Stored data =

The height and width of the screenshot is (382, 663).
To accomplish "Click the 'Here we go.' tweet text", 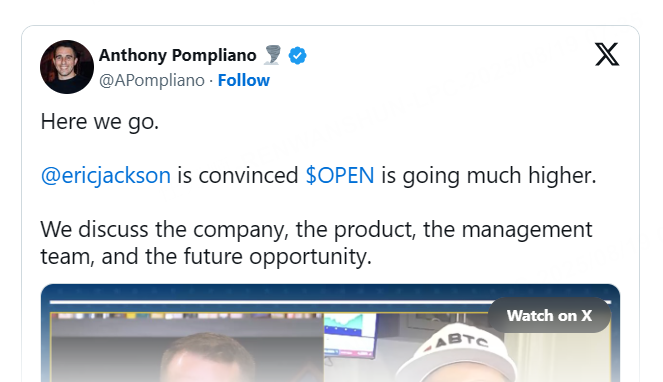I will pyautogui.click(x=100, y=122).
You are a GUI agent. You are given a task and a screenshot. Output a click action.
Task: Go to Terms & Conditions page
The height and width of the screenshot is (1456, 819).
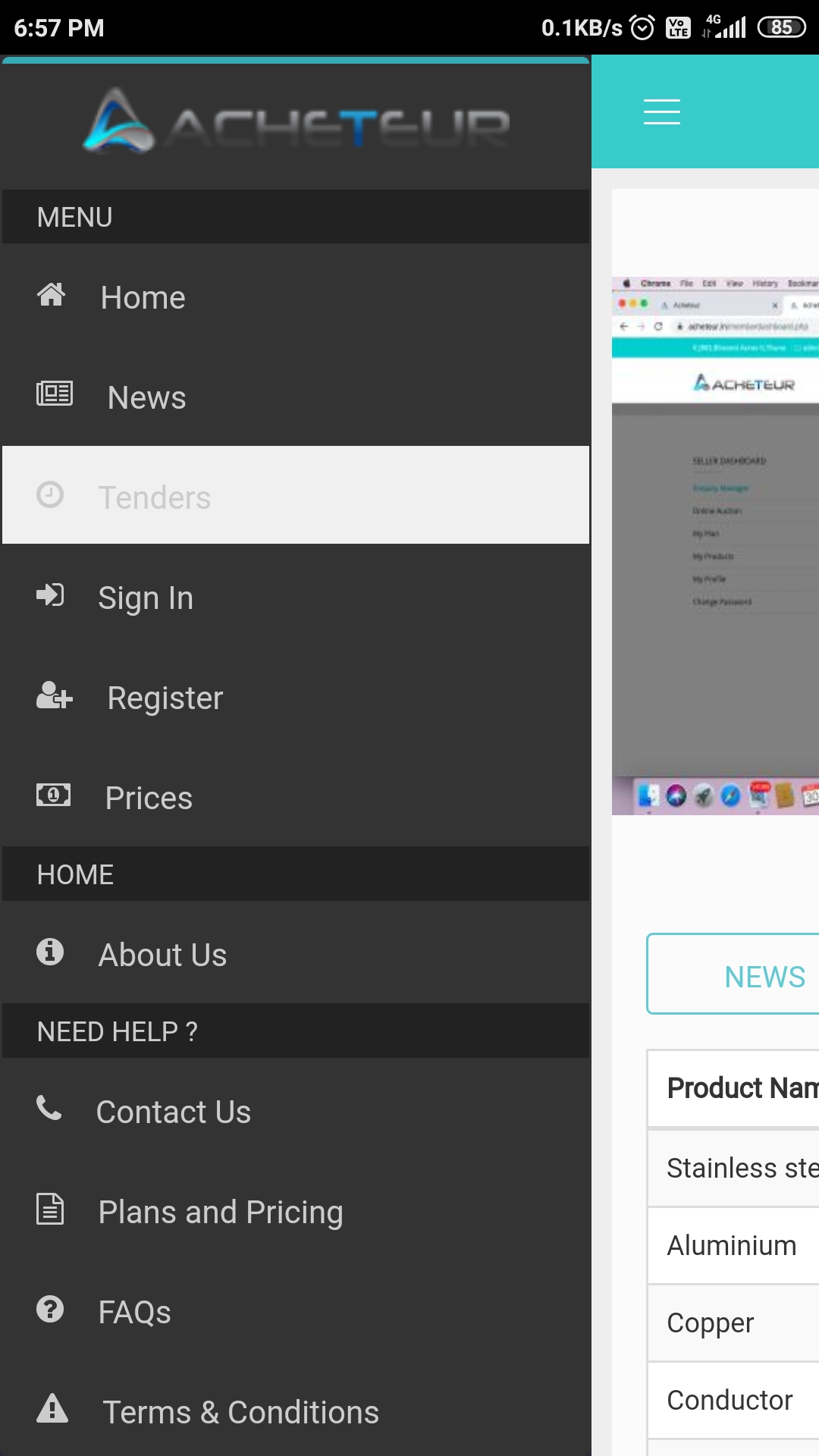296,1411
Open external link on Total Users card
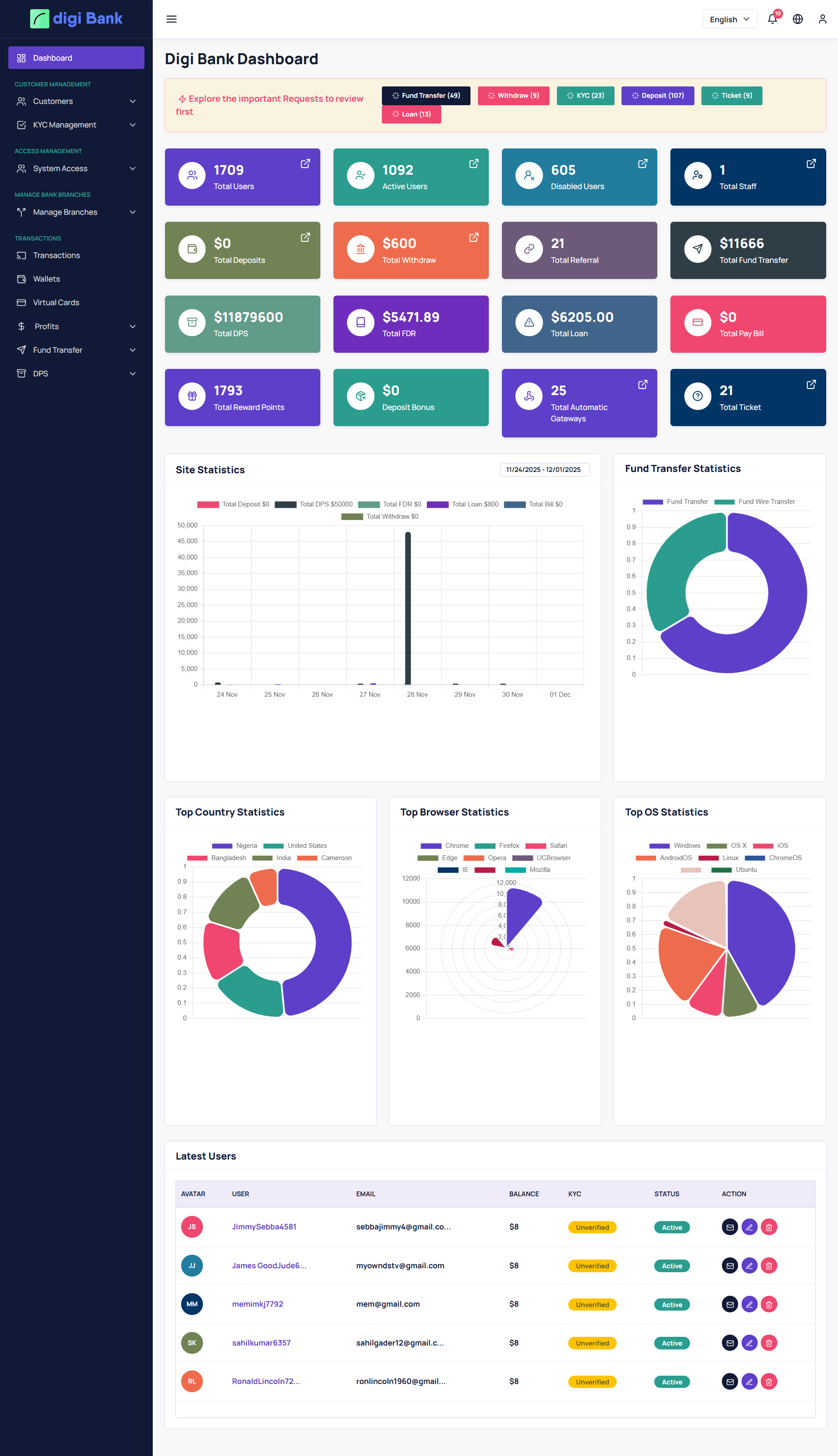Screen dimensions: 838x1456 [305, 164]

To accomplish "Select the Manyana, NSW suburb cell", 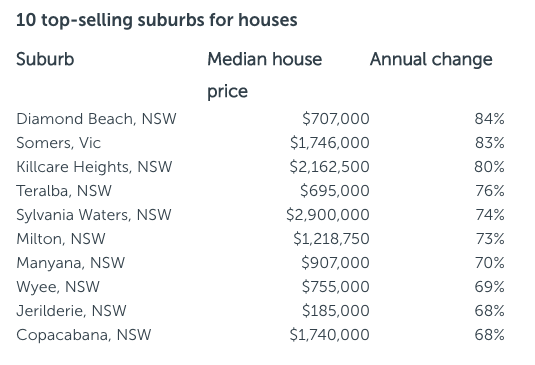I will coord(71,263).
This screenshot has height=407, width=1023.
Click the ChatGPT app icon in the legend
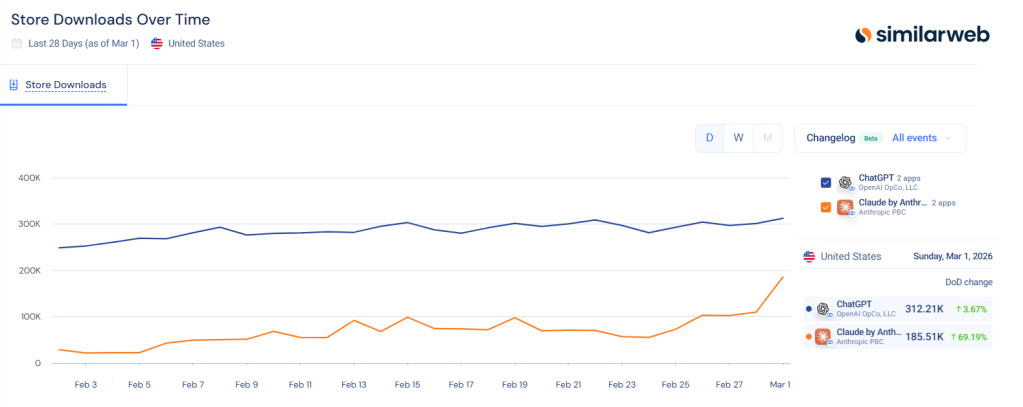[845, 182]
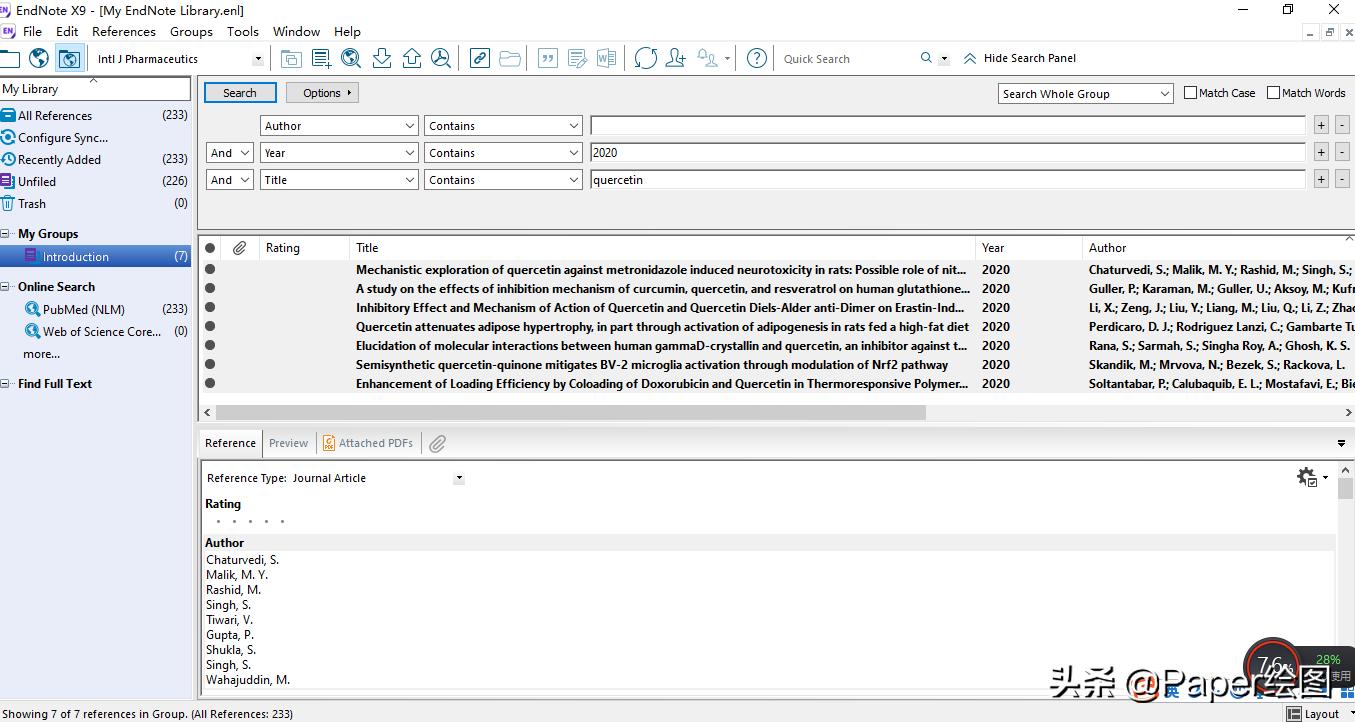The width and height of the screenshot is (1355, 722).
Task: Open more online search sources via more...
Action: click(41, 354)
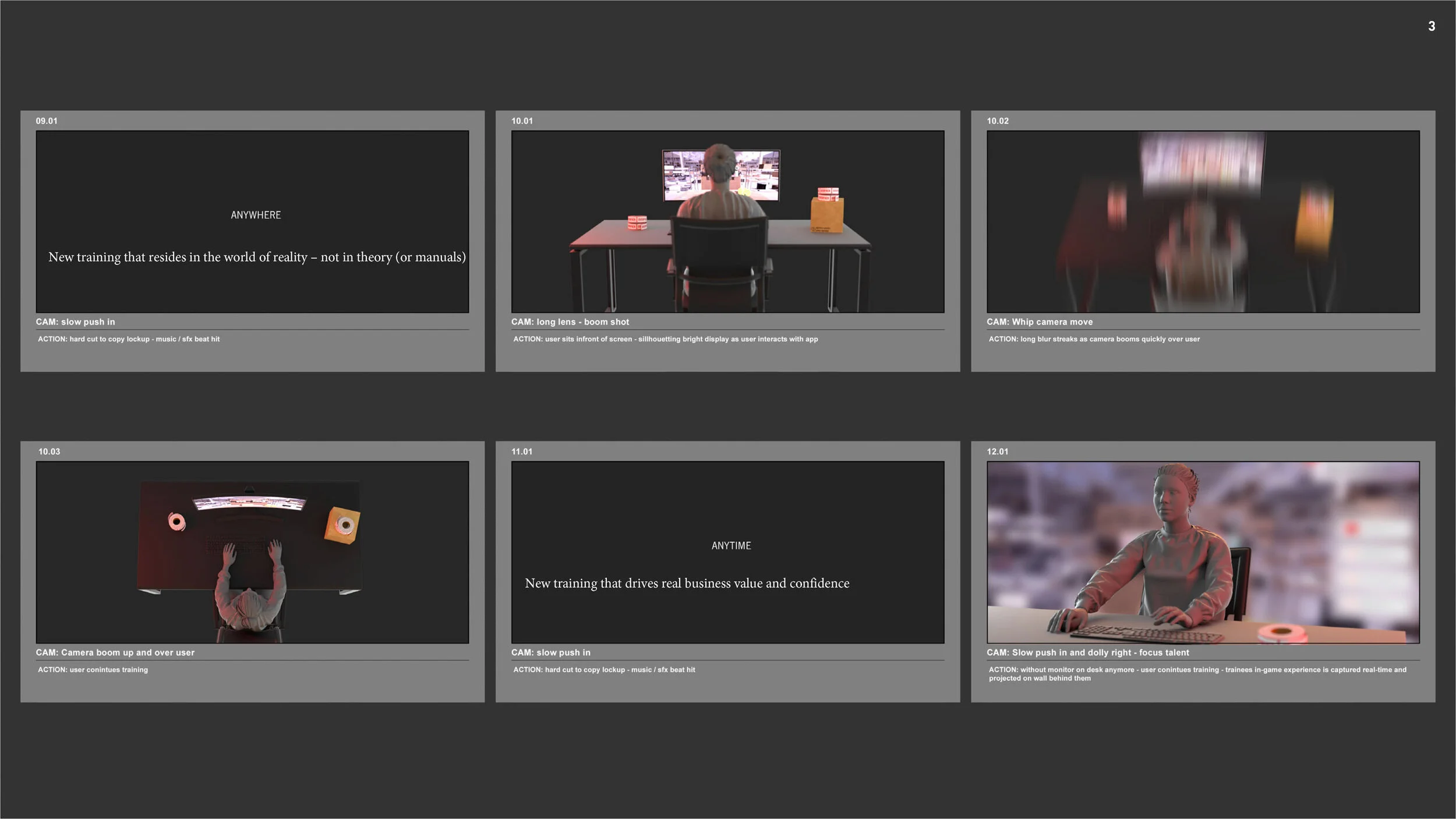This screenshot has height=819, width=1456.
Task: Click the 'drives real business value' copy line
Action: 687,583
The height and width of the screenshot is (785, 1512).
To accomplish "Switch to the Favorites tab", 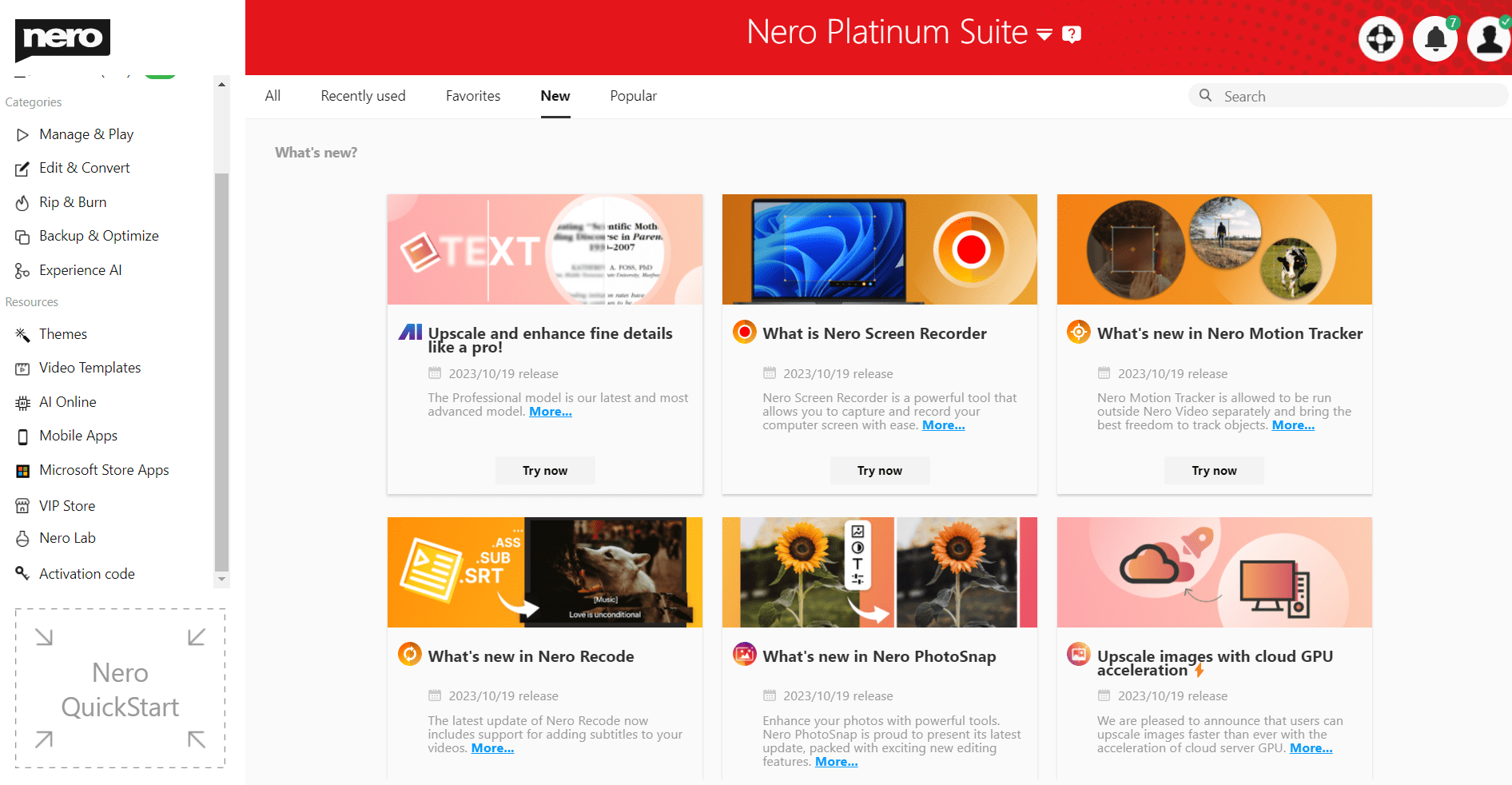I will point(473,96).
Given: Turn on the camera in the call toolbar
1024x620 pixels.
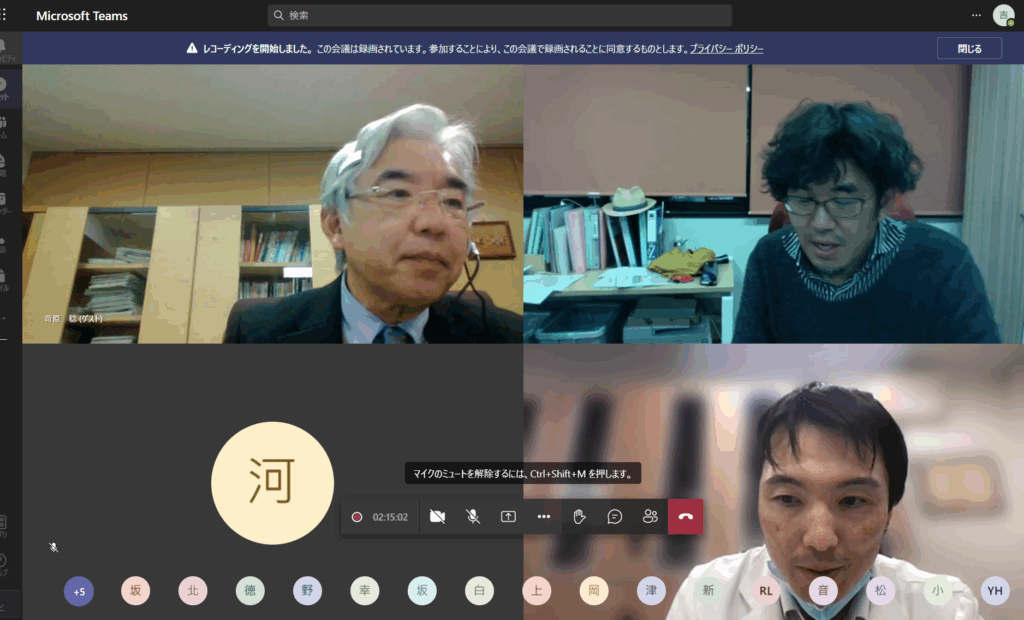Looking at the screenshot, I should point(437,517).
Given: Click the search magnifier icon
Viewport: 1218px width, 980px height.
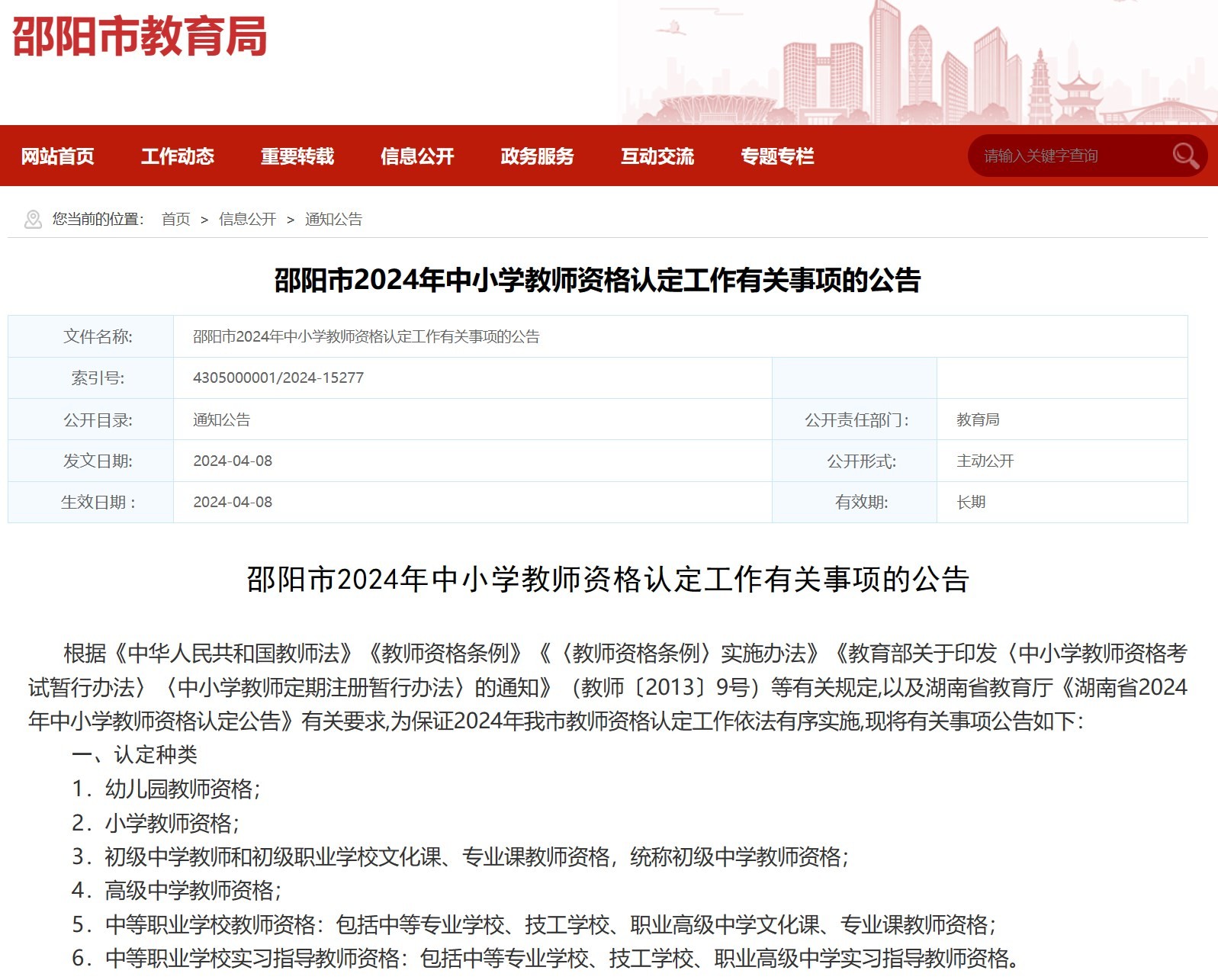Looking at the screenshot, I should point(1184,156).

What you should do = Revise the records in the stretch from the line containing "Given: Turn on the camera in the call toolbar" through the end of the records by replacing "Given" with "Task" and keeping everything else unchanged. Leave the pictures out of your answer.

Solution to this task =
Task: Turn on the camera in the call toolbar
1024x620 pixels.
Looking at the screenshot, I should point(437,517).
Task: Click the search magnifier icon
Viewport: 1218px width, 980px height.
Looking at the screenshot, I should point(1184,156).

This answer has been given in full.